I accept that it is at times necessary for a Minister to intervene to progress projects but, in an effort to set the tone for discussions among officials, it would be valuable to develop the political context. We need to engage in high level political discussions rather than waiting to take on the role of fixer whenever an obstacle emerges. I encourage the Minister to establish political contacts. Perhaps the Taoiseach could raise the matter directly with the US President during his St. Patrick's Day visit.

I have held discussions on the matter with the US ambassador in recent weeks. Opportunities will be taken at the right time and place and there will be visits in February or March. We do not want a Minister to fly to Washington for an unsuccessful meeting with the US Secretary of State because the groundwork was not done beforehand. The Deputy can rest assured that the Government sees the potential for competitive advantage this offers to our airports. However, we should not over-estimate the benefits of pre-clearance. Much of the hype that accompanied the introduction of pre-clearance facilities for passengers has not materialised into additional business. We need to pursue the matter but we should also be realistic about the economic benefits.

Swimming Pool Projects

Sandra McLellan

Ceist:

2 Deputy Sandra McLellan asked the Minister for Transport, Tourism and Sport the number of pools that were grant aided under the local authorities swimming pool initiative; the number of applications that were received for this scheme; if all of the funding available was spent; and if he will make a statement on the matter. [33487/11]

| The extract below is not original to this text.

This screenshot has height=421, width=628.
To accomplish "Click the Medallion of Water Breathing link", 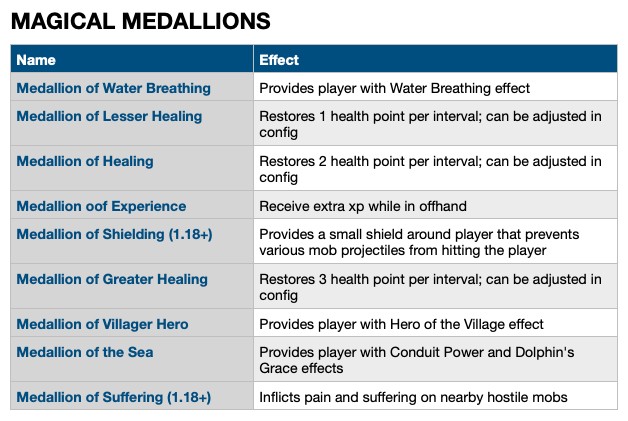I will [x=113, y=88].
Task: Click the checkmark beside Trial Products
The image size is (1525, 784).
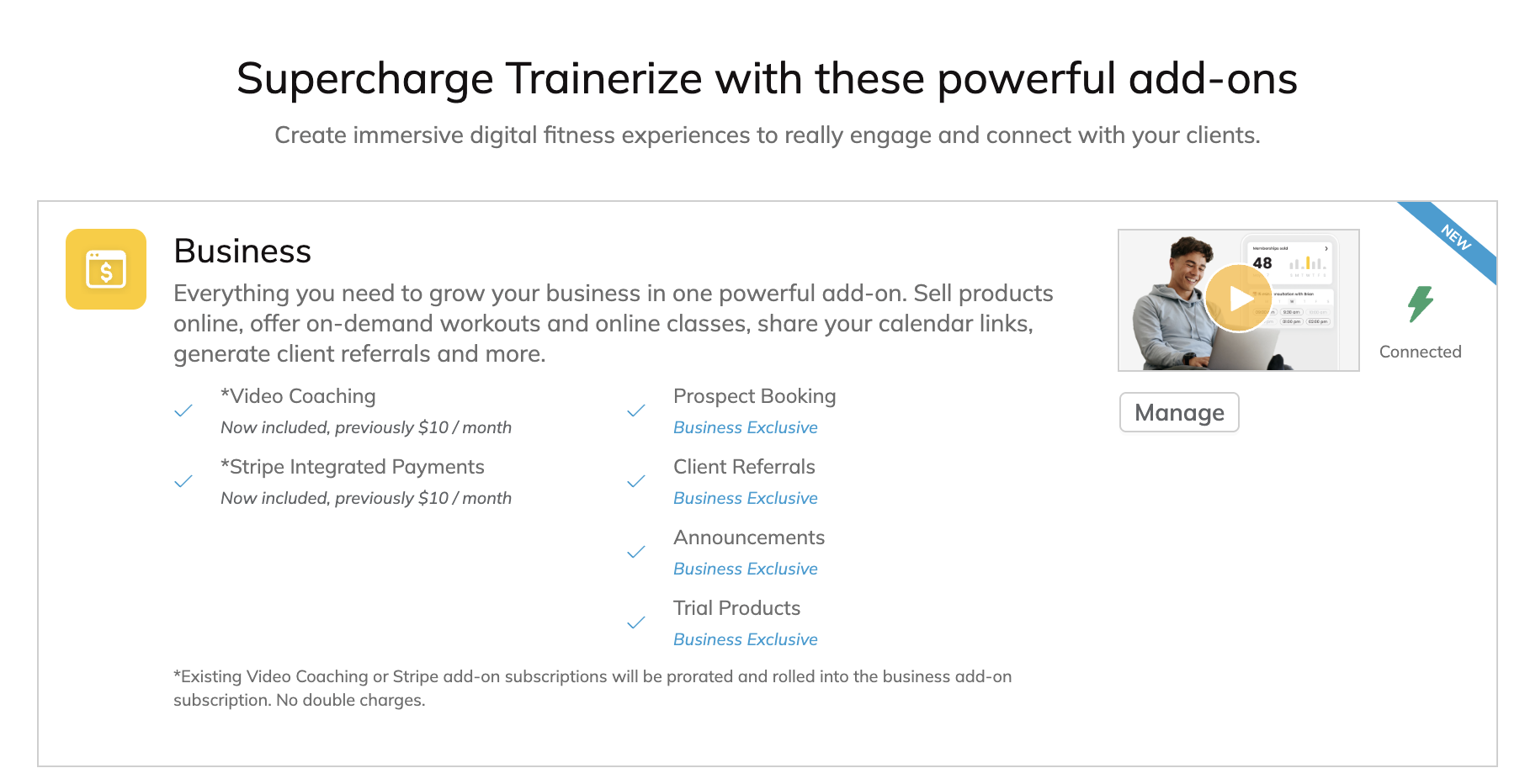Action: coord(636,622)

I recently announced an initiative under the local authority swimming pool programme for a combined grant of up to €400,000 per pool to enable local authorities to improve energy efficiency and enhance access for disabled people to swimming pools. Some 40 local authorities applied for funding for 63 swimming pools and three rounds of allocations were announced, on 28 August 2011, 19 October 2011 and 25 October 2011, respectively. A total of €10.67 million was allocated to 33 local authorities in respect of 56 pools. The names of the individual pools that are being funded are published on my Department's website.

I thank the Minister of State for his comprehensive reply and the grant aid we received towards our swimming pool in Youghal. Any grant of sports capital funding is more than welcome in the fight against obesity in children and adults. Was funding made available for all of these projects and, if not, how many were refused and on what grounds?

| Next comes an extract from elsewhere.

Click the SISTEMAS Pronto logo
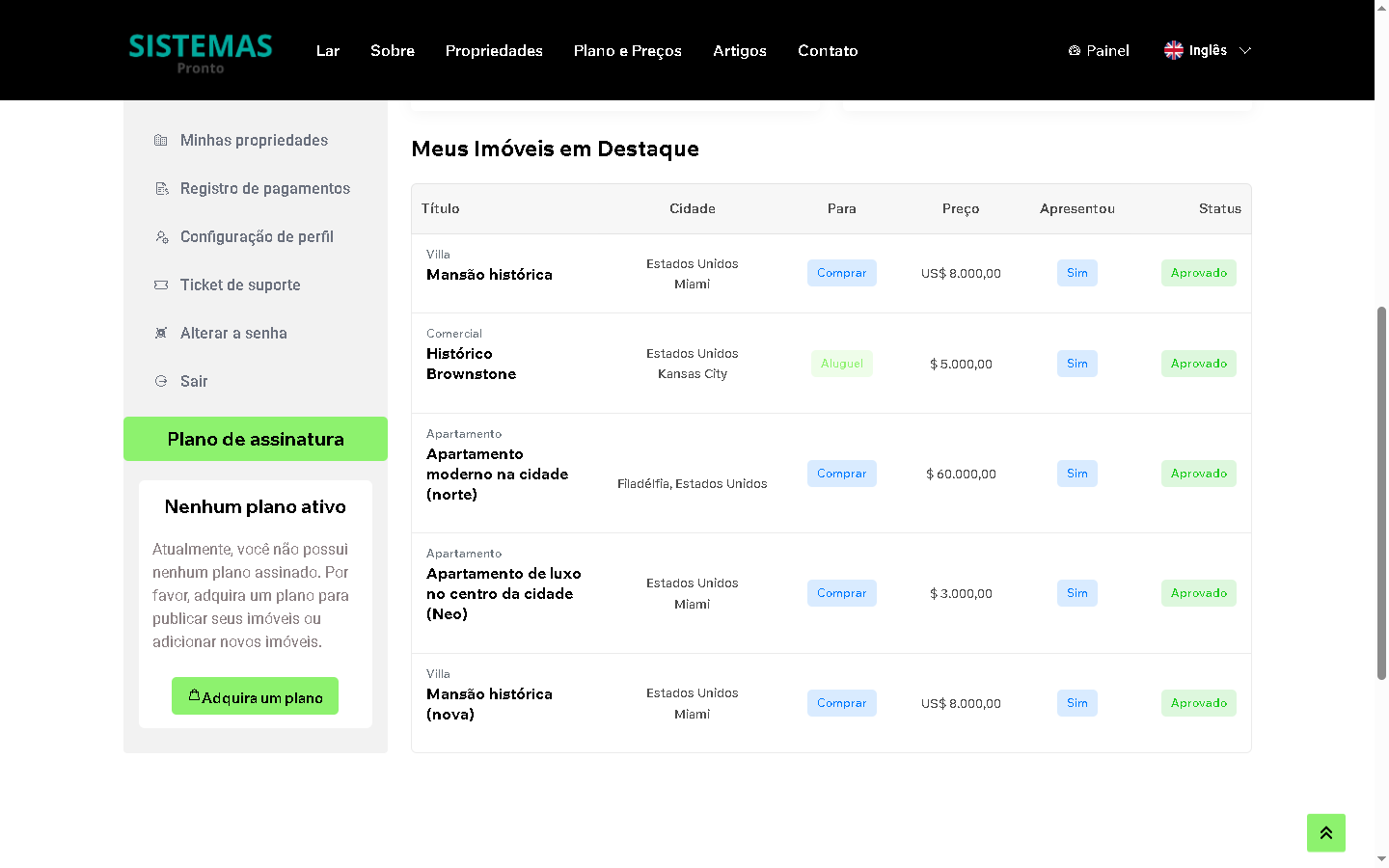The height and width of the screenshot is (868, 1389). (x=201, y=52)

I thank Deputy McLellan for tabling this question because there was misinformation in the national and local media in regard to the applications. We received applications for 63 swimming pools and allocated funding for 56. In regard to the reasons the remaining seven pools did not get funding, some of the local authorities were offered funding by the Department under the jobs initiative but they were not able to draw down the funds by the end of the year and two local authorities recently received funding under the previous scheme. Given that every application would have received money, when Labour Party and Fianna Fáil councillors in Dublin make statements in future they might get their facts right. Every local authority could have been funded under this scheme but some of them could not draw down the funding on time or were funded under the previous scheme.

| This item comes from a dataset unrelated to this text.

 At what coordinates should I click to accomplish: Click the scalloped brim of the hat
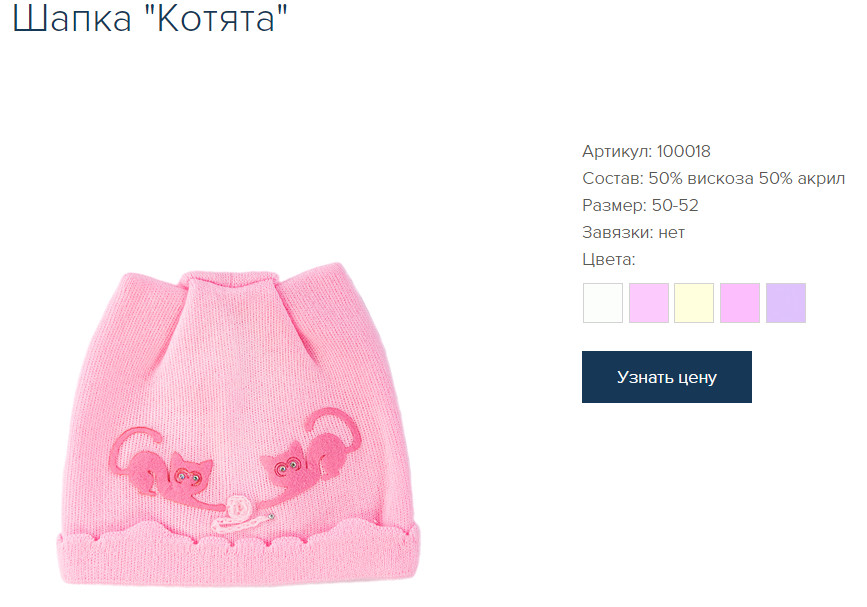(239, 553)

Will the moneys remaining in the fund be ring-fenced for swimming pools and is it intended to accept another round of applications when this is open to the public?

We have not made a decision in regard to another round. Any funding allocated thus far has to be drawn down by the end of the year. We will give further consideration to the schemes to be brought forward next year and we are announcing our capital programme tomorrow. I cannot say anything more in that regard.

The local authority swimming pool programme provided opportunities to build swimming pools in various areas. As the major cost that local authorities face in respect of swimming pools is the heating bill, facilitating energy saving measures and wheelchair accessibility will be a godsend to local authorities. The Government and local authorities would benefit from the savings achieved on heating swimming pools. For now, I hope the pools that have received money will have the work completed by the end of the year. It is major investment and it is also part of the stimulus budget to create employment. Some of the councils expected me to give money to local authorities that did not make applications. We cannot do that. If they do not make an application, they cannot get funding.

Rural Transport

Mattie McGrath

Ceist:

3 Deputy Mattie McGrath asked the Minister for Transport, Tourism and Sport in view of the tighter road traffic legislation introduced recently and the lack of public transport facilities in rural areas, if he will ensure that the rural transport budget is safeguarded in budget 2012; his views that there is unequal access to transport facilities in rural areas as opposed to towns and cities; his further views that the lack of rural transport facilities leads to increased rural isolation; his plans to introduce initiatives such as rate supports or tax incentives for rural businesses in the tourism industry such as country pubs who are suffering as a result of the lack of rural transport facilities and who wish to provide a transport service for their customers; and if he will make a statement on the matter. [33645/11]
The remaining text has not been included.